Exercise prompt
Nothing but the lines from the one including "Select Category pill on Rows shelf" through the last line of the entries, restated exactly, should appear in the answer; omit the pictures.

START Given records

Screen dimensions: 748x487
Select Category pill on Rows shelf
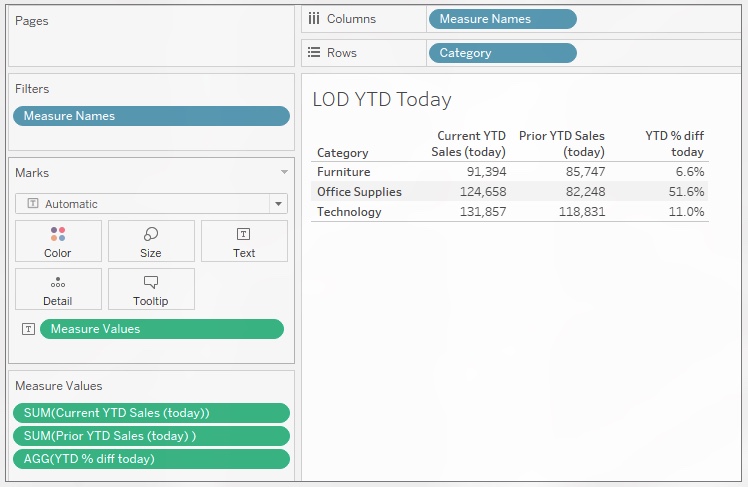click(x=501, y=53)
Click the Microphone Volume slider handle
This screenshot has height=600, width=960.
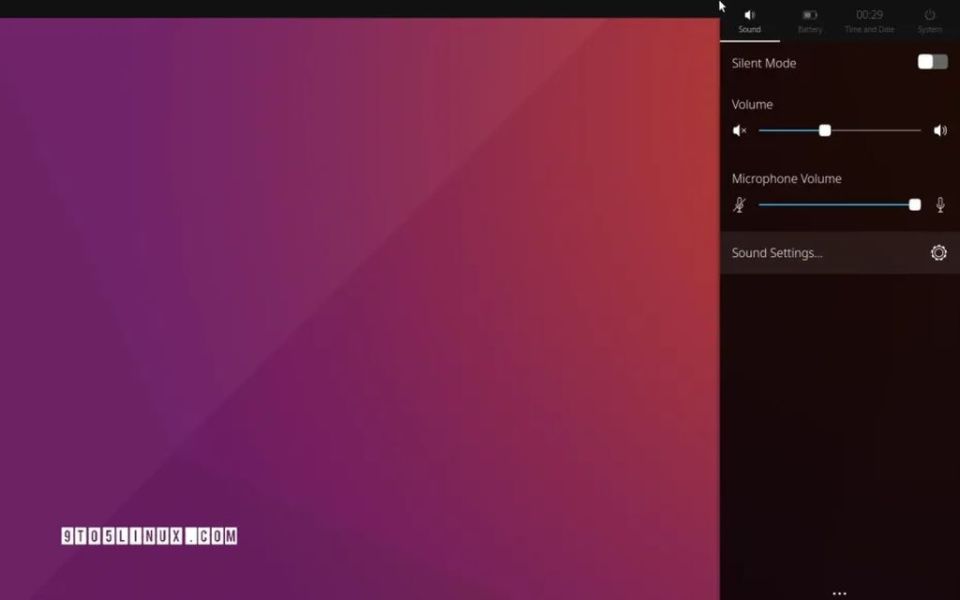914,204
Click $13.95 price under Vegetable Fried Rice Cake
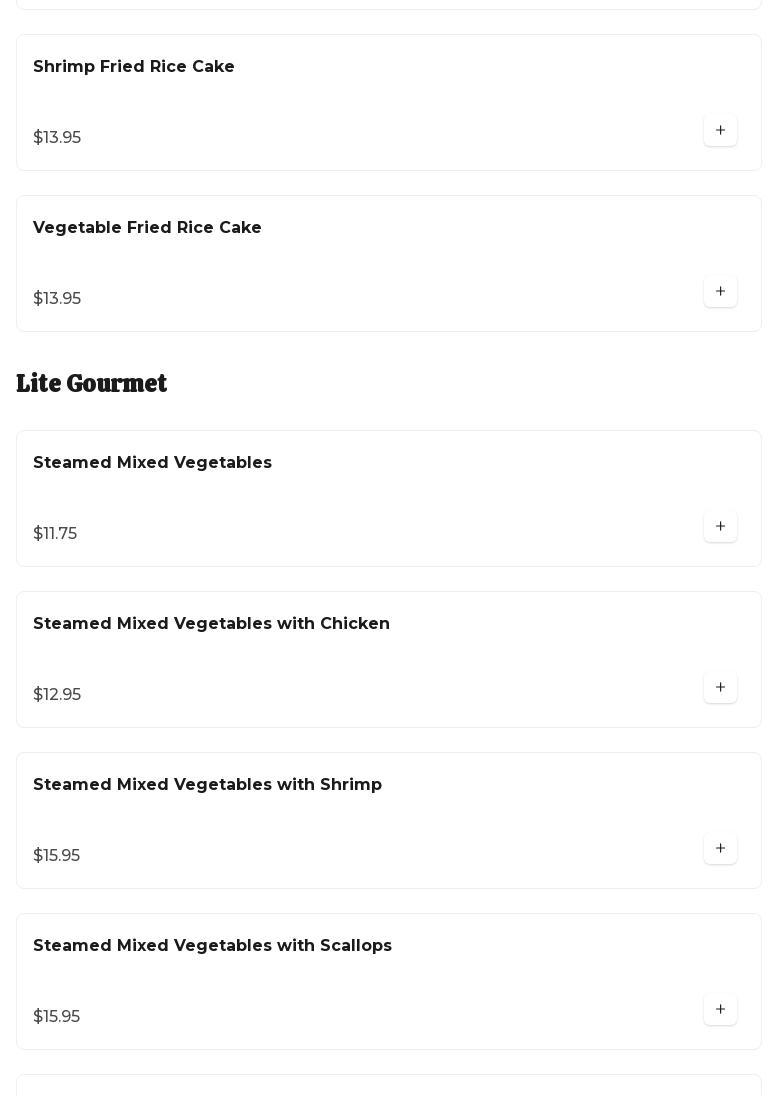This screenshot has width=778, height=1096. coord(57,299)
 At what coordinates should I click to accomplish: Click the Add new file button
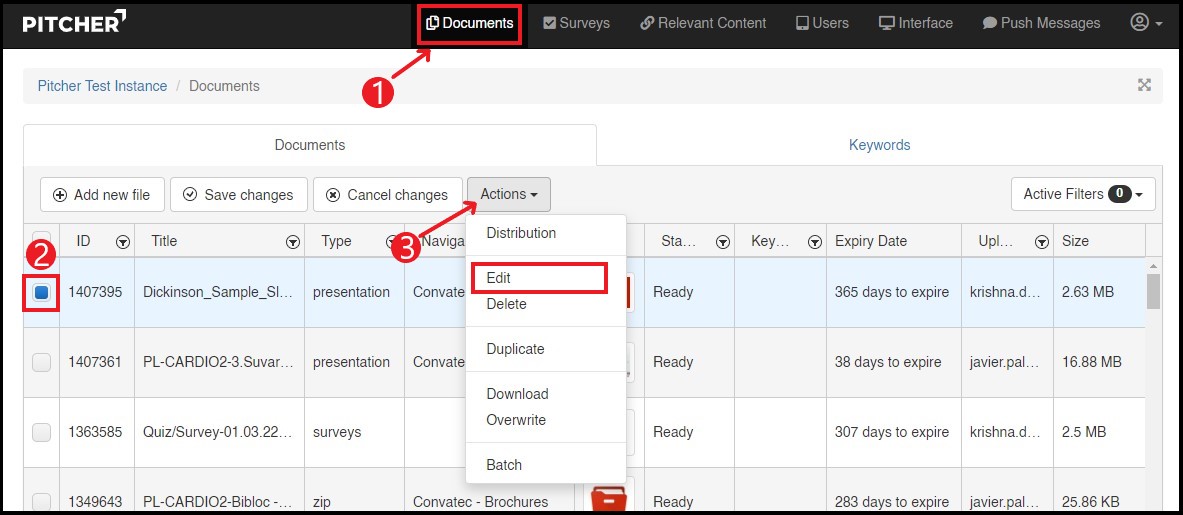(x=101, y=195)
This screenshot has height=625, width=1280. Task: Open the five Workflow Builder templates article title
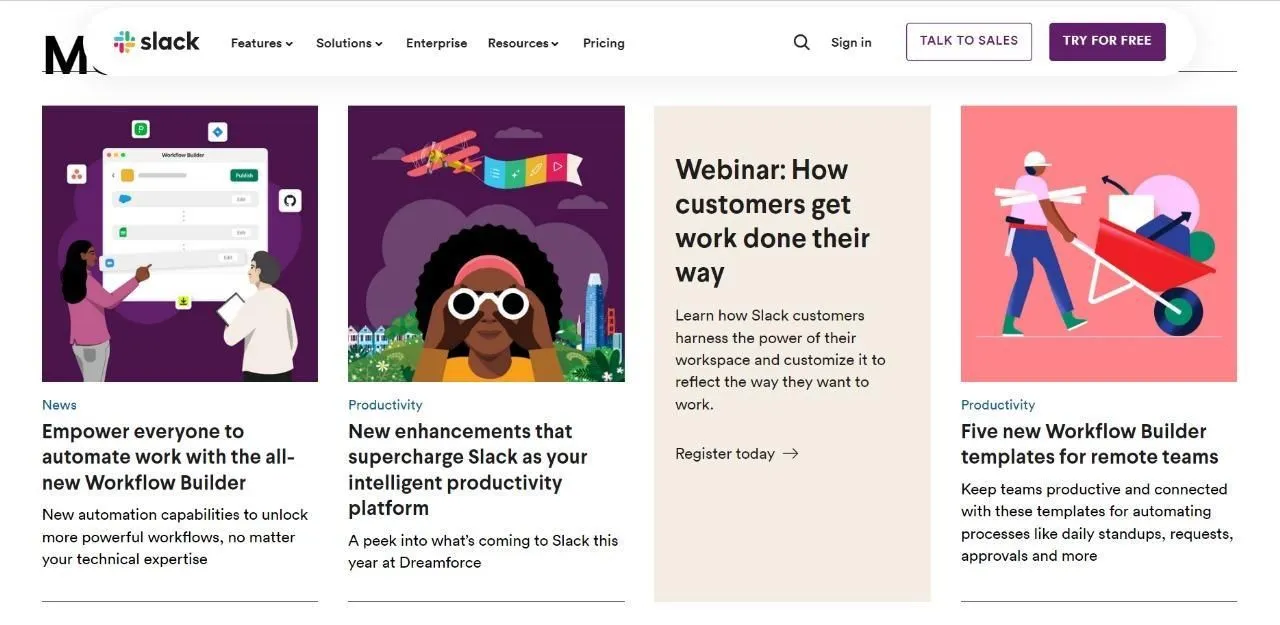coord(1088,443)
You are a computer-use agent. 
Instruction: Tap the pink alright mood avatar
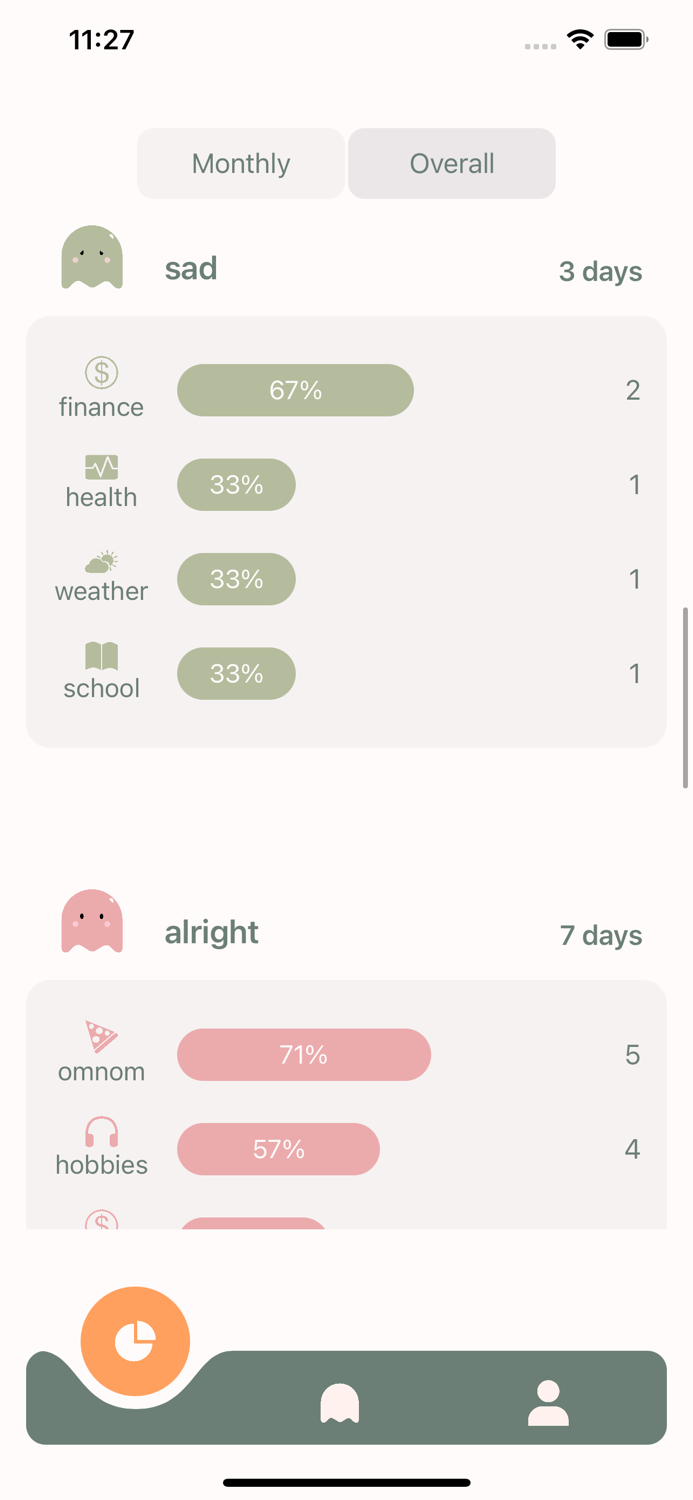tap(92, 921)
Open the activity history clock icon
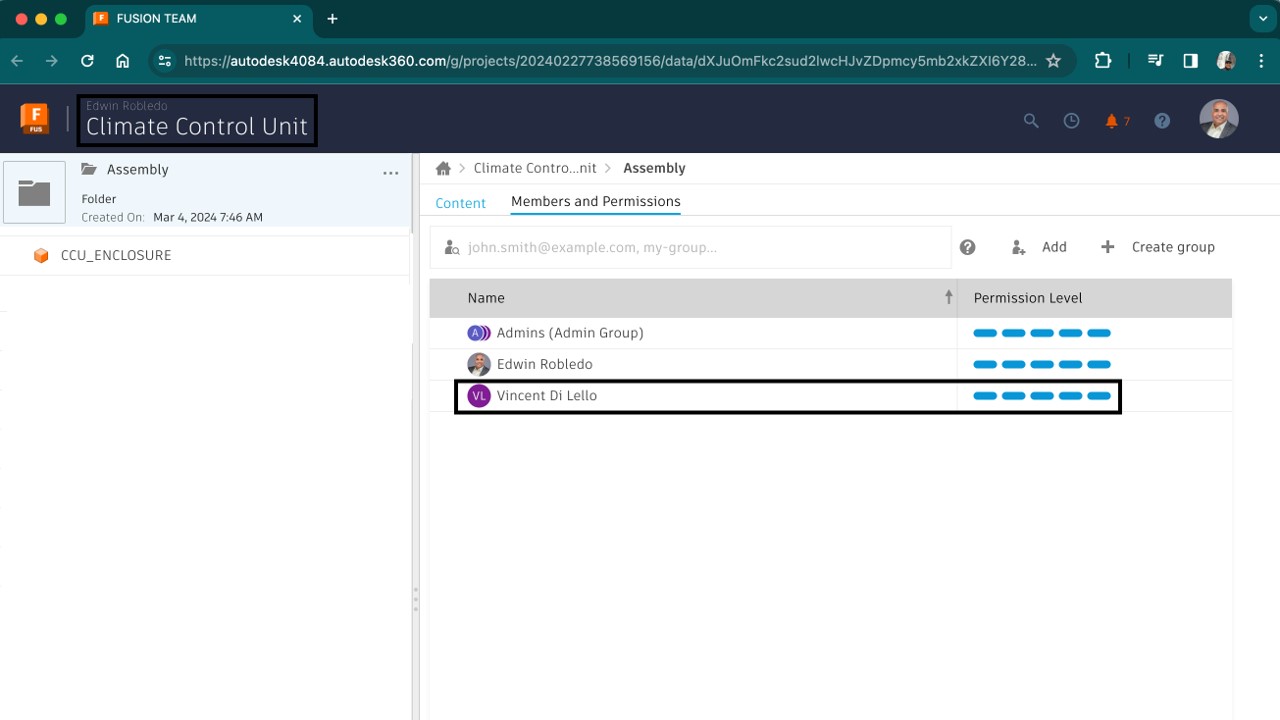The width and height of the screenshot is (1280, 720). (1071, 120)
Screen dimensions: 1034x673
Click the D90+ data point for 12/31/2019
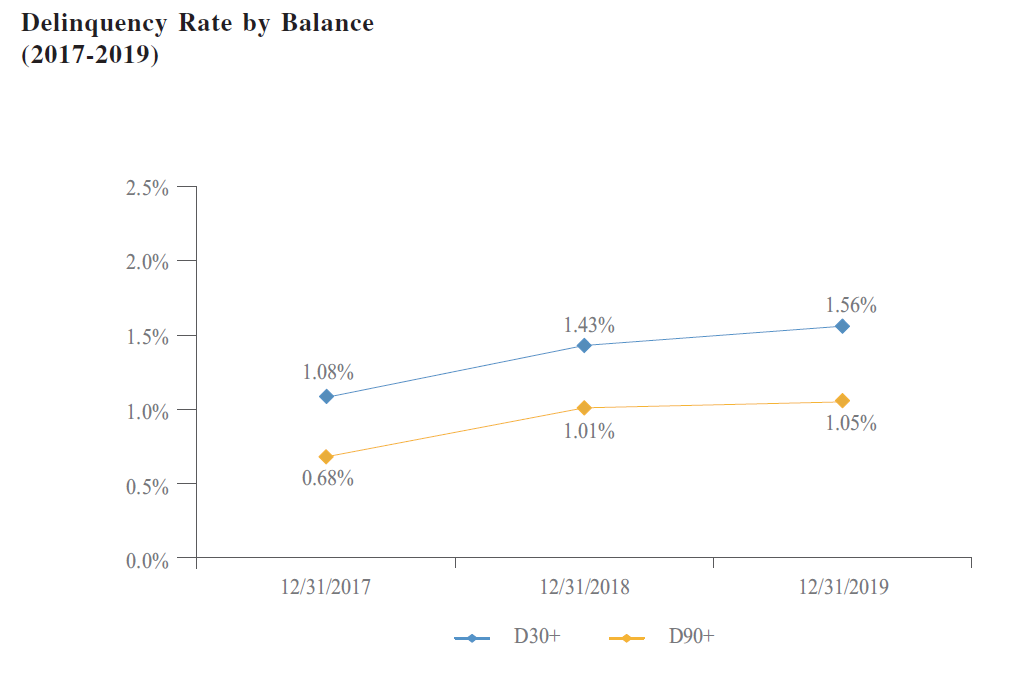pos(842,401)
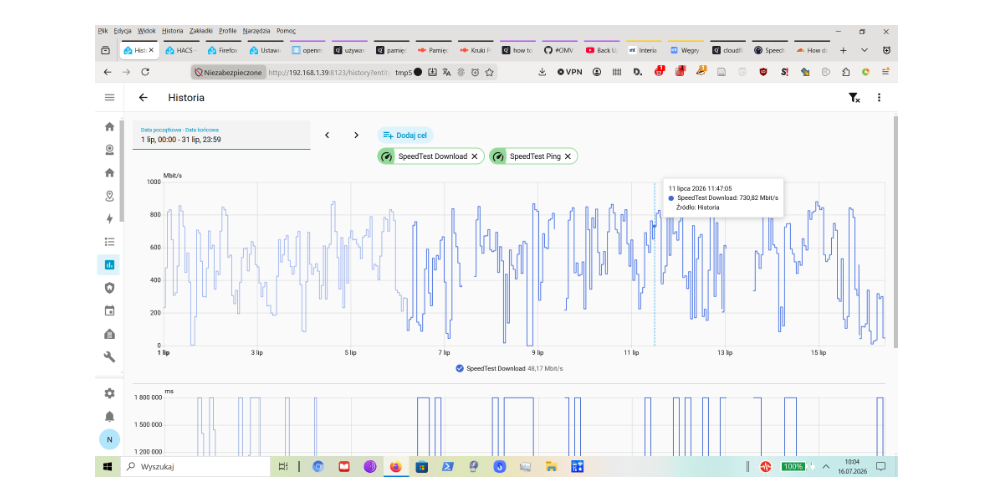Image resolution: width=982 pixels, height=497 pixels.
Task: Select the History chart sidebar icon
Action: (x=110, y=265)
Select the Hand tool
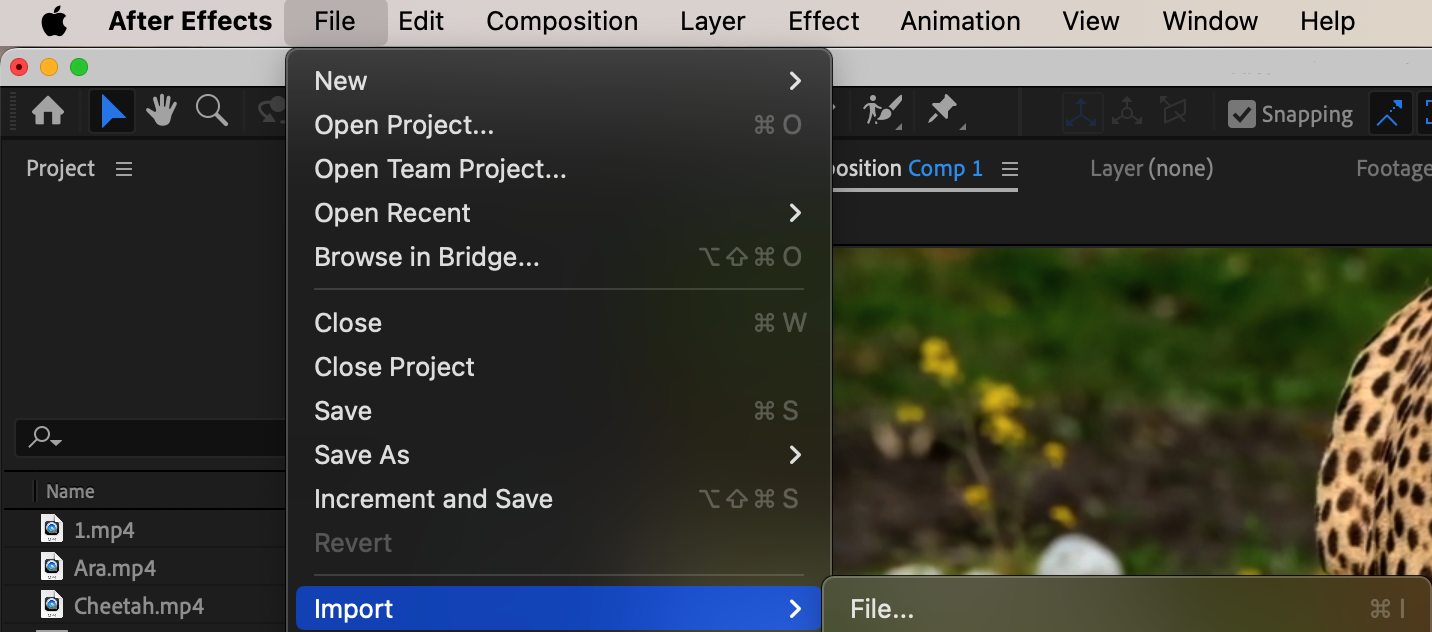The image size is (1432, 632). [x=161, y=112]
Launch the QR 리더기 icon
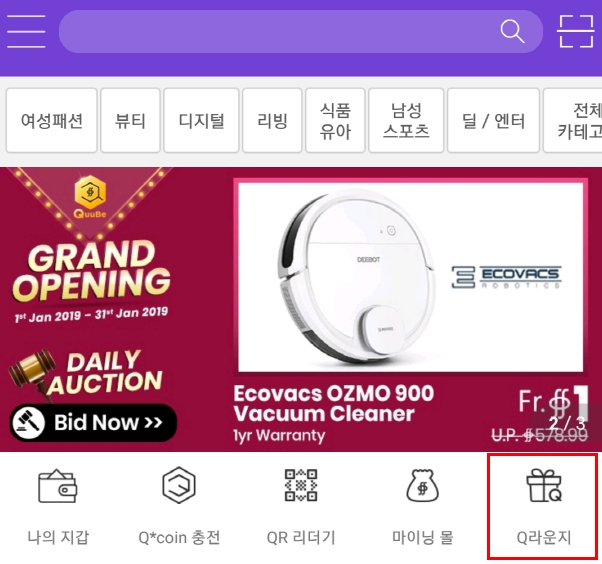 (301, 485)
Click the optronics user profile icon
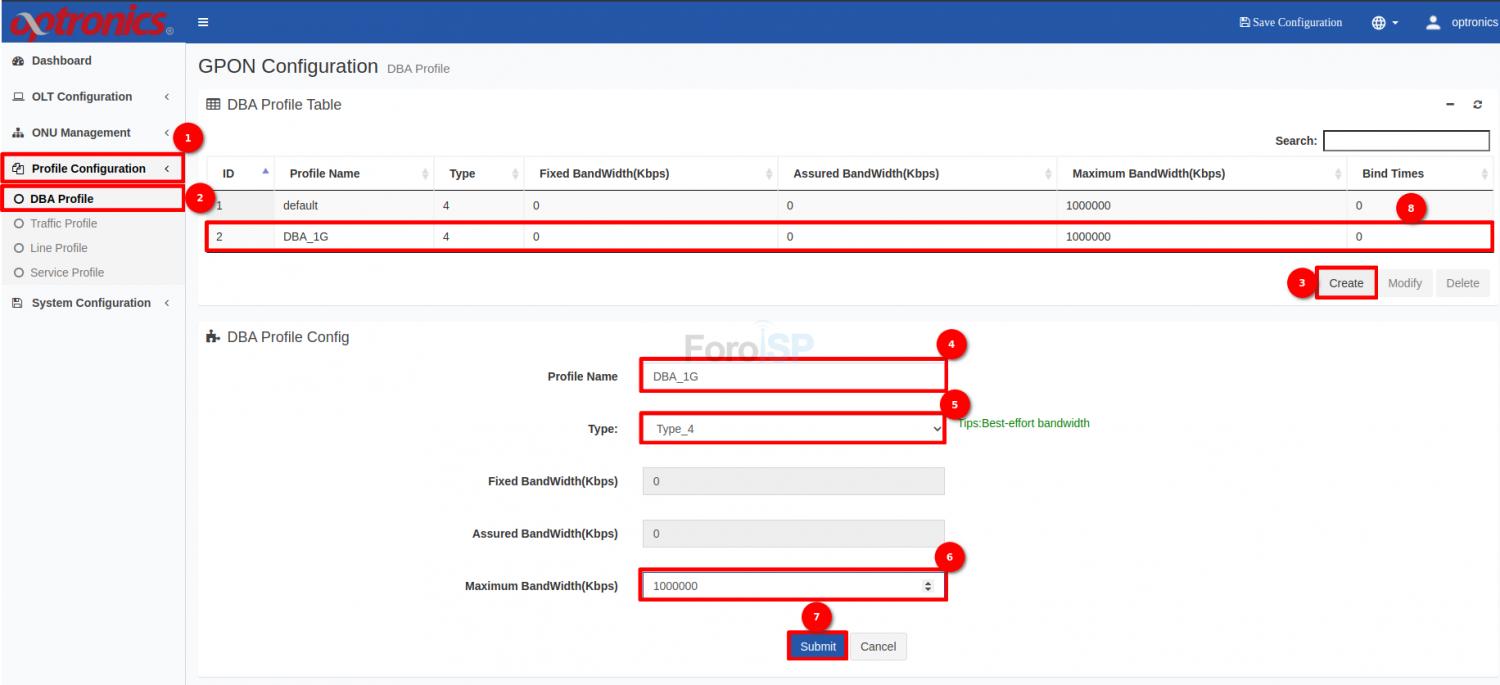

END Given records

Solved exercise
Select Category pill on Rows shelf
click(x=501, y=53)
Click the Microphone Volume slider handle
This screenshot has height=600, width=960.
914,204
Click $13.95 price under Vegetable Fried Rice Cake
This screenshot has width=778, height=1096. coord(57,299)
 At what coordinates should I click to accomplish: Click the Add new file button
(x=101, y=195)
This screenshot has height=625, width=1280. Task: Open the five Workflow Builder templates article title
coord(1088,443)
You are a computer-use agent. 
Instruction: Tap the pink alright mood avatar
tap(92, 921)
Open the activity history clock icon
The width and height of the screenshot is (1280, 720). (1071, 120)
Screen dimensions: 1034x673
Click the D90+ data point for 12/31/2019
pos(842,401)
Image resolution: width=982 pixels, height=497 pixels.
Task: Select the History chart sidebar icon
Action: (x=110, y=265)
Select the Hand tool
The image size is (1432, 632). [x=161, y=112]
Launch the QR 리더기 icon
 (301, 485)
Click the optronics user profile icon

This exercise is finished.